= OBJECTIVES =
1. Answer these questions about the court opinion, giving each answer on its own line marked to match:
(a) Who appeared for the appellee?
(b) On what ground did the appellee move to dismiss the appeal?
(c) About how many witnesses were there at the trial?
2. Continue the court opinion from its final sentence.

--- START OF TEXT EXCERPT ---

United States Court of Appeals, District of Columbia Circuit
Feb 5, 1940
112 F.2d 189 (D.C. Cir. 1940)

Opinion

No. 7331.

Decided February 5, 1940. Rehearing Denied March 8, 1940.

Appeal from the District Court of the United States for the District of Columbia.

Action by Lillian Clawans against Frank White for slander and assault and battery. Judgment for defendant, and plaintiff appeals.

Appeal dismissed.

Lillian Clawans, pro se, and F.D. Masucci, both of Newark N.J., and John F. Lillard, of Hyattsville, Md., for appellant.

Charles E. Ford, of Washington, D.C., for appellee.

Before STEPHENS, EDGERTON, and RUTLEDGE, Associate Justices.


The appeal is from a judgment for the defendant in an action for slander and assault and battery. The trial was before a jury, and appellant has made many assignments of error. Appellee has filed a motion to dismiss the appeal because the record has not been perfected properly. Inasmuch as the question concerning the state of the record also involves the only assignments which have semblance of substance, it will be considered first.

Appellant was the first of approximately thirty witnesses. There was no reporter until, during her cross-examination, she charged the judge (not the trial justice in this cause) in another suit to which she had been a party, with having falsified the record on appeal. Thereupon the court interrupted the examination and called in a reporter, who took down the subsequent proceedings. In connection with this action appellant claims that the trial justice used language in the jury's presence which was prejudicial to her cause, and that she duly excepted.

--- END OF TEXT EXCERPT ---
--- START OF DATASET ROWS ---

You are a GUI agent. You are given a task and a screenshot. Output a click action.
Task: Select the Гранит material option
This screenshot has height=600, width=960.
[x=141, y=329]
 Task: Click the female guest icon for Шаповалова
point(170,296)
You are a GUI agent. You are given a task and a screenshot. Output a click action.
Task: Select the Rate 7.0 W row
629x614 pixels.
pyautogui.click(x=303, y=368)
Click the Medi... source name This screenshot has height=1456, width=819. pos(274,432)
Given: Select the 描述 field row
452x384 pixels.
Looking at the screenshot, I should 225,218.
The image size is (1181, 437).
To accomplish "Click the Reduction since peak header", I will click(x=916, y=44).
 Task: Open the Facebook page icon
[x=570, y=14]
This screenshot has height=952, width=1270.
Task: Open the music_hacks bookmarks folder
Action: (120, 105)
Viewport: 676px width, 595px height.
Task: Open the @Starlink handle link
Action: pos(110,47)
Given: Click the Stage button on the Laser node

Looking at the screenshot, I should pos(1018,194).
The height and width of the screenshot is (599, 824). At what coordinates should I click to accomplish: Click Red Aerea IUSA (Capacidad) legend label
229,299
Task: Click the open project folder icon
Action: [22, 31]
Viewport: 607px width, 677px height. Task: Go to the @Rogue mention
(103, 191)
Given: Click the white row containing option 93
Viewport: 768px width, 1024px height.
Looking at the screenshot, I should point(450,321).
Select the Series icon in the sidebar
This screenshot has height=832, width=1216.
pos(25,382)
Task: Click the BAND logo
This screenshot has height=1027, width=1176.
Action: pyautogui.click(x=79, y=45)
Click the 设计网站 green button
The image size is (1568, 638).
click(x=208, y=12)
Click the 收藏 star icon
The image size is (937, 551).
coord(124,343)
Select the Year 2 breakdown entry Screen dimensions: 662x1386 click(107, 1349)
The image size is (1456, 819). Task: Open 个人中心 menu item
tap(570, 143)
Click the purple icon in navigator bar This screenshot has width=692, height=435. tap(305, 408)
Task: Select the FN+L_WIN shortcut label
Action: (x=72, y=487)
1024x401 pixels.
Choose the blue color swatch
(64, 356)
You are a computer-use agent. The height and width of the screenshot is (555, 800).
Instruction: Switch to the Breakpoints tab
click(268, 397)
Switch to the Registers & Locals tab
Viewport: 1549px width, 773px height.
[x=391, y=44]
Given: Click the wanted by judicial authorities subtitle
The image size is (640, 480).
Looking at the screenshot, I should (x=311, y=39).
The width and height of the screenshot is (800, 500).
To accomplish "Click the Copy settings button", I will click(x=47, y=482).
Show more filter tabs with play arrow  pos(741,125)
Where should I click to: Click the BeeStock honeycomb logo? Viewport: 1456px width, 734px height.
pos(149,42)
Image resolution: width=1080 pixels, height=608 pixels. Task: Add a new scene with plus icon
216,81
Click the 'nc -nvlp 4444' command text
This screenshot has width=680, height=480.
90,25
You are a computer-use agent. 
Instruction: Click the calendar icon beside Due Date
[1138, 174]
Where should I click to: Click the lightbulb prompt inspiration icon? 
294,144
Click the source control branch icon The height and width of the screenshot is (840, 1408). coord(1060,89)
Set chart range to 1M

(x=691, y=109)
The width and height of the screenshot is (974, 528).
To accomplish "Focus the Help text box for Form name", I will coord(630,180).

--- END OF DATASET ROWS ---

= ANSWERS FOR THE EXERCISE =
1.
(a) Charles E. Ford, of Washington, D.C.
(b) The record had not been perfected properly.
(c) Approximately thirty.

2.
The verdict was rendered in April, 1938. Subsequently she tendered a bill of exceptions to the trial justice which he refused to sign as inaccurate and erroneous. The record does not disclose the particular respects in which the court and appellant differed concerning the accuracy of the tendered bill. However, these differences prevented a perfection of the record in normal course and gave rise to various proceedings here and below with a view to perfecting one proper for our consideration. Without going unnecessarily into detail, for present purposes it will be sufficient to say that eventually we ordered a copy of the entire transcript of the testimony reported below to be filed, and this was done. On two occasions we ordered appellant to file in the District Court a statement in narrative form of the proceedings not stenographically reported, requiring that any differences between the parties concerning the accuracy of the record thus made be settled by the trial justice. Rule 75(c), (h), Federal Rules of Civil Procedure, 28 U.S.C.A. following section 723c. On the first occasion appellant filed below, in purported compliance with our order, a copy of her rejected bill of exceptions. Appellee promptly filed objections and proposed amendments. After hearing, the trial justice again refused to approve the statement for inaccuracy. Later appellant filed here an uncertified copy of her rejected statement, assignments of error based thereon in part, and copies of her brief. On appellee's motion to strike these documents, we noted that the statement was not certified as required by our order and the Federal Rules, but, perhaps from excess of caution and in view of the differences between the parties, we again required appellant to file a narrative approved by the trial court. No such narrative has been filed and no further effort has been made to this end. The motion to dismiss the appeal is based on this deficiency in the record.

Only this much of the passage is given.